A mutual fund is a professionally managed company that collects money from many investors and invests it in securities such as stocks, bonds and short-term debt, equity or bond funds and money market funds.
Mutual funds are a good investment for investors looking to diversify their portfolio. Instead of betting everything on one company or sector, a mutual fund invests in different stocks to try to minimize portfolio risk.
The term is typically used in the US, Canada and India, while similar structures around the world include the SICAV in Europe and the open-ended investment firm in the UK.
Can minors invest in mutual funds?
Anyone under the age of 18
(minor) can invest in mutual funds, with the help of parents/legal guardians up to the age of 18. The minor must be the sole account holder represented by the parent/guardian. Joint participation is not allowed in a child’s mutual fund folio. You should have an investment target for the child that must be achieved by investing in mutual funds such as financing higher education.

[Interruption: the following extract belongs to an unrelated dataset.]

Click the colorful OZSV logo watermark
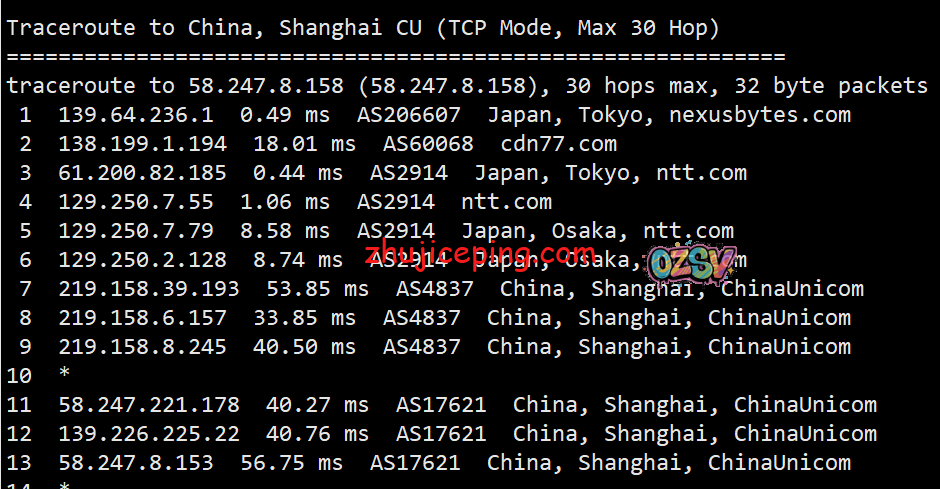 [692, 262]
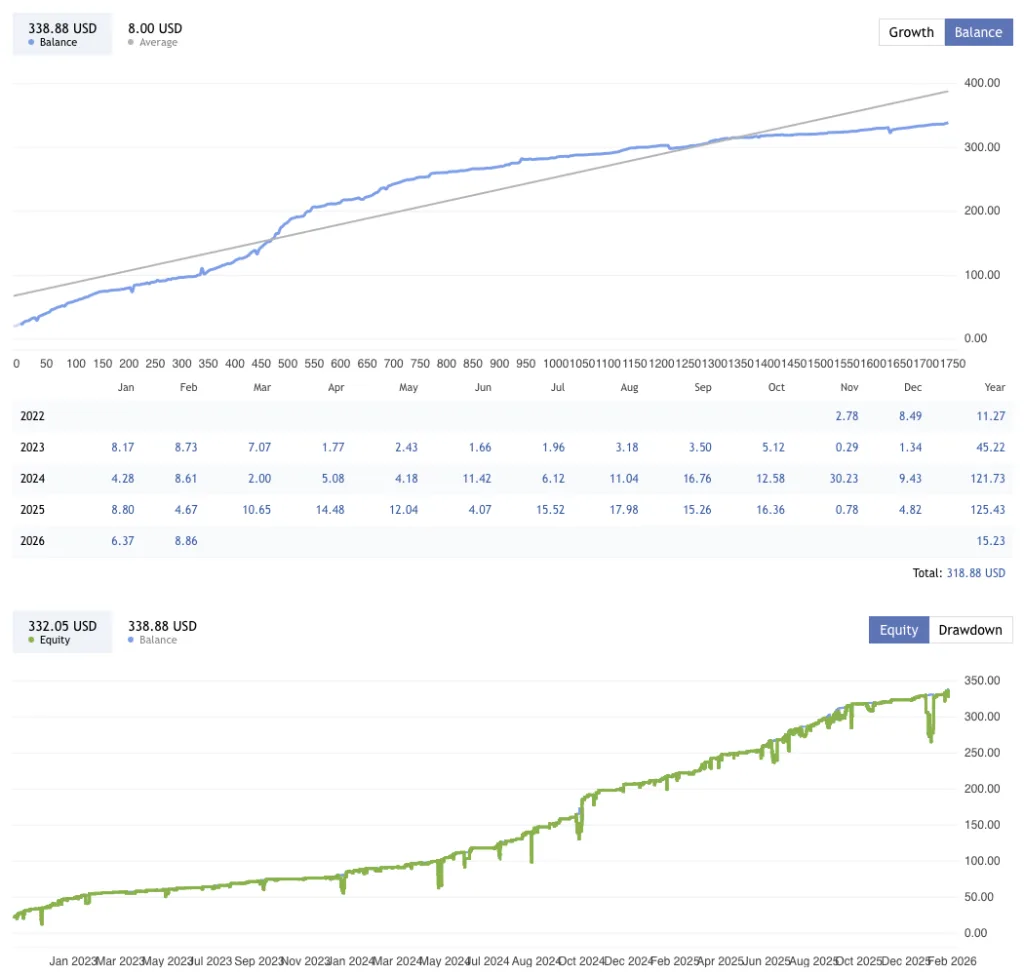
Task: Switch to the Growth view
Action: click(x=910, y=32)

Once a child reaches the age of 18 and becomes older, the first thing you as a parent/guardian need to do is change the status of the sole account holder from Minor to Major otherwise all transactions would be stopped in the account. The tax implications will now have to be borne by the sole account holder, as applicable to any investor over the age of 18. Until the child is a minor, all income and earnings from the child’s wallet are under the parent’s income and the parent pays the applicable taxes. In the year when the child becomes older, he will be treated as a separate entity and will pay taxes for the number of months for which he is a major in that year.